The president is proposing controversial constitutional change and general and legislative elections. Without a parliament, its judiciary weakened, rife with accusations of political repression and presidential decrees being called into question – Haiti is teetering on the brink of crisis, uncertainty and instability.


Aneli Ruiz Garcia


The nation has recently experienced an attempted coup and assassination (as alleged by the authorities), the removal of three “immovable” supreme court judges, and the establishment of a parallel government – an explosive cocktail for a country with little more than 11 million inhabitants.

At the heart of the problem is the disputed presidential mandate of Jovenel Moïse, who, long before recent events, faced widespread protests against his governance, accusations of corruption, and criticism over the increasing violence and the power of paramilitary groups.

Plural political opposition, civil society organisations, the Federation of Haitian Lawyers, religious leaders and even the judiciary, have declared that Moïse’s term should have ended on Sunday 7 February, a symbolic date because it marks the anniversary of the fall of the dictatorship. Moïse, on the other hand, does not agree.

Opposition forces argue that article 134.2 of the current Constitution is relevant, which provides for a presidential term to be reduced in the event of problems with the vote counting; they consider the 2016 repeat elections a continuation of the 2015 elections, which were invalidated by claims of fraud.

The government takes the opposing view: that Moïse took office in 2017, to govern for a period of five years – an opinion shared by organisations such as the United Nations and the Organization of American States.
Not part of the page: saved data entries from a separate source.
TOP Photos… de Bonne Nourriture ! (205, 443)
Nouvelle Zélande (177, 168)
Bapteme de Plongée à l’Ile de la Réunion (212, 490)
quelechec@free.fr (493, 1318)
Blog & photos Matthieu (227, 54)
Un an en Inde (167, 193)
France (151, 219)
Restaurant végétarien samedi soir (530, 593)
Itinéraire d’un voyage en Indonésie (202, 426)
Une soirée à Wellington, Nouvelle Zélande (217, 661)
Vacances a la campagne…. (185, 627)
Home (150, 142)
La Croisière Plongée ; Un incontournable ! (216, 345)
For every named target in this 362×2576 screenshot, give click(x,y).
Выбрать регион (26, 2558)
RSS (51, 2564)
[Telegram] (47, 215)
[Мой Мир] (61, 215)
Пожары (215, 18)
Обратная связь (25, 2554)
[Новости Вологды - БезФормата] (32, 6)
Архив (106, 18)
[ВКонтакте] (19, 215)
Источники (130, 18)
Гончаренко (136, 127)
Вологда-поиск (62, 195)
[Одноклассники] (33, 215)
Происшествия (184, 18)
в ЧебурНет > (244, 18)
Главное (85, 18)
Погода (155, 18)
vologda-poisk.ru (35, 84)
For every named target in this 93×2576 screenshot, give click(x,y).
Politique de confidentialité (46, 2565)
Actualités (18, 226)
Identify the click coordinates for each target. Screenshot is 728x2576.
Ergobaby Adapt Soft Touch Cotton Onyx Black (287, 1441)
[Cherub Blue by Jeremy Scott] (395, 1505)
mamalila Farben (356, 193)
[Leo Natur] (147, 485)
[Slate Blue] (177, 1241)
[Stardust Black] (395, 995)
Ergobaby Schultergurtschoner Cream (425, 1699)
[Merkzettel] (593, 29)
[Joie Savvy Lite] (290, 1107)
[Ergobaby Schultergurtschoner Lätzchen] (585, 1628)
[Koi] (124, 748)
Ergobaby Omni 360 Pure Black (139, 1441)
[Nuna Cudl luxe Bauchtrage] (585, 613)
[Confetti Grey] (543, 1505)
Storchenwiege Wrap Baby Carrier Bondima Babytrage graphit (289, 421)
Against this backdrop, the opposition defied Moïse and named a transitional government, led by the most senior supreme court judge, Joseph Mécène, who, together with five colleagues from the judiciary, declared the president’s mandate over.

In response, the government issued a decree forcibly retiring three judges, including Mécène, who it called “self-proclaimed” and a “usurper”, which represents “a serious violation of the Constitution and the law”.

The other judges forced to retire are Yviquel Dabrésil, accused of conspiracy against internal state security, and Wendelle Thélot, who last September blocked the swearing in of the Provisional Electoral Council, named by the president.

Although the authorities have sought to justify their actions, stating that this is not the first time the government has dismissed judges before the end of their term of office (a term considered immovable by current legislation), civil society organisations warn that the judiciary is being weakened at a time when there is no functioning parliament, meaning the government is left without a counterweight.

Meanwhile, anti-government protests continue in the streets. While these are fewer than in recent years, they have become more radical and are met with heavy police response. (PL)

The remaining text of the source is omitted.